いつの間にかに仲良くなってた僕の婚約者と護衛対象者。
女の中に男が一人状態。
考えようによってはヘブンで、状況によってはヘルにもなり得る状況だよう。
「ほわあ、そがいかあん」
狸さみしい。
「うふふぅ、女の友情ってのは男女の関係とはまた別のものなのよ?」
斜め上の視点から、僕に向かってウィンクを飛ばしてくる。
さみしいからって、そういうのはいらんいらん。
やめれ。
とはいっても、ユーリさんがそんな事をしたとて、キンヒメは怒らないどころか、顎下を撫でられてふーんと鼻を鳴らしている。前はふうふうモードに入って、僕はへそへそされて困ってたんだけど。
無いと寂しいなあ。
は!
まさか! 本気で快楽堕ちさせられてるんじゃ?
なんて、監獄の廊下を直角に曲がりながら、再燃した疑問にふむうと首を傾げていると。
「リント、私にも初めての友ができて、少し浮かれているのです。許してくださいね」
とキンヒメ。
言葉の後に、ユーリさんの腕の中からするりと抜け出してきて、二本足で僕の横に並び立った。

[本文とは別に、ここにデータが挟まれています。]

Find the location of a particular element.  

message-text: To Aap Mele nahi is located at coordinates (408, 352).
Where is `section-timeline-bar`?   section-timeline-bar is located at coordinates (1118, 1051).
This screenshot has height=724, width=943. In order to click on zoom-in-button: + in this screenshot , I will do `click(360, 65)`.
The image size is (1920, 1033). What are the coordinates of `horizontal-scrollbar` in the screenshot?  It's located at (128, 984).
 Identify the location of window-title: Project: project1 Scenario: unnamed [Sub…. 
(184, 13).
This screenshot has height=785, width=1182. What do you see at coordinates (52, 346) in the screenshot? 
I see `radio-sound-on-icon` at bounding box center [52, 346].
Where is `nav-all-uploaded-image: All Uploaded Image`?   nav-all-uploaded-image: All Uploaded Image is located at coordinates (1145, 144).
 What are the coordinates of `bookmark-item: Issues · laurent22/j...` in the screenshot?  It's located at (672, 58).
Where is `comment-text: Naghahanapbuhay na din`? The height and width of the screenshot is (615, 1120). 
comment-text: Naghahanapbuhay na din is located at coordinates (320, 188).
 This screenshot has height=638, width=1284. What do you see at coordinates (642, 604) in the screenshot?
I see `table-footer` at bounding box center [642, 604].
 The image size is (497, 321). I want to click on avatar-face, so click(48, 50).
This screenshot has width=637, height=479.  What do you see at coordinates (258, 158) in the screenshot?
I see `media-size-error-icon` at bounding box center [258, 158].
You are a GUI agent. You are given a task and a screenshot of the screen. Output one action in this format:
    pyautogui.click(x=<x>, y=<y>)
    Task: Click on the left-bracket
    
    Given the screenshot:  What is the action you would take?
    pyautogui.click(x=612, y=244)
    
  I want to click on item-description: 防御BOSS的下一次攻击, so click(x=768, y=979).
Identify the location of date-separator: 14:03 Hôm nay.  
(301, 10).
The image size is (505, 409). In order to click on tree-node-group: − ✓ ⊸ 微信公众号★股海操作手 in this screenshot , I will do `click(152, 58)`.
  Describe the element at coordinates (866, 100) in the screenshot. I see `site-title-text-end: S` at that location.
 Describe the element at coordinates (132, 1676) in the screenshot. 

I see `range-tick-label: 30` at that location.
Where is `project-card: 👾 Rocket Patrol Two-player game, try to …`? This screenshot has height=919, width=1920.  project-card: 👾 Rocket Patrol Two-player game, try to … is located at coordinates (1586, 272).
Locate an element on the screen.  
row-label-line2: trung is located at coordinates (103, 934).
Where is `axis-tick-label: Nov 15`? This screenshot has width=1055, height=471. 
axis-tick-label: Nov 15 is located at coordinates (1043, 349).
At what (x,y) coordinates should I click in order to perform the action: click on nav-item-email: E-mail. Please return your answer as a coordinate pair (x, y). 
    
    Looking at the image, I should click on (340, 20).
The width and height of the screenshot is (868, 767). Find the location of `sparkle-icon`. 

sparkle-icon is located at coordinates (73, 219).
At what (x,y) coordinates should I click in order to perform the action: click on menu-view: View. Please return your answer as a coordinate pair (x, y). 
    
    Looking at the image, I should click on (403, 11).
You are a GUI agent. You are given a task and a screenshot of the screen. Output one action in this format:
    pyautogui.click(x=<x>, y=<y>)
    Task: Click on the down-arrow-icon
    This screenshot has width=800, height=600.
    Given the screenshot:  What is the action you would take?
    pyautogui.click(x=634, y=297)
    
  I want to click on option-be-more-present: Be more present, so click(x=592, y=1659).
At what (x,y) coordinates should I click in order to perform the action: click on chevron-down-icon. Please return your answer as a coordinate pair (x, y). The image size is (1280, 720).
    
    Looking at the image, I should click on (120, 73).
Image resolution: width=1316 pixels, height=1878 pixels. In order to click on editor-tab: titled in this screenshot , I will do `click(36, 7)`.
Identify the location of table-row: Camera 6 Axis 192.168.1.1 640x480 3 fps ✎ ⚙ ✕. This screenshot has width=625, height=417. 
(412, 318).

地下牢とは違い、監獄の地上部分は牢獄の役目というよりも、事務棟的な存在らしく、鉄格子ははまっているものの、ちゃんと窓もあるし、光もあたるし、空いた窓から風も吹いている。
そんな風に揺れる金色の毛並みから僕の愛しい人の匂いが広がった。
はあー、すきい。
「そっかあ」
友達かあ。
それは納得だなあ。
初めての友達は仕方ないよねえ。
僕もドナルドと友になった時にはとてもはしゃいでしまって興奮が冷めやらなかった。
「でもね、愛しているのはリントだけですよ」
そんな甘い言葉と一緒にほっぺに鼻チュウをしてくれる。
オスなんて単純なもので。
それだけでご機嫌になるのである。
「ご機嫌になった所で、魔王決定戦の詳細を説明していいかしら、狸さん?」
ふふ、ユーリさん、言葉に少し嫉妬が乗ってますよ?
仕方ないなあ。キンヒメの最愛であるからして、詳細説明をしてもよろしくてよ?
「ご機嫌すぎて語尾がお嬢様になってるじゃないの」
「あら、失礼しまして。こう見えて人間姿の時はアタクシ貴族ですので」
中身は狸だし、貴族しぐさなんて全く知らないけどねえ。
「ま、いいわ。じゃあ説明するわね」
ユーリさんはそう言いながら、呆れ顔で説明を始めた。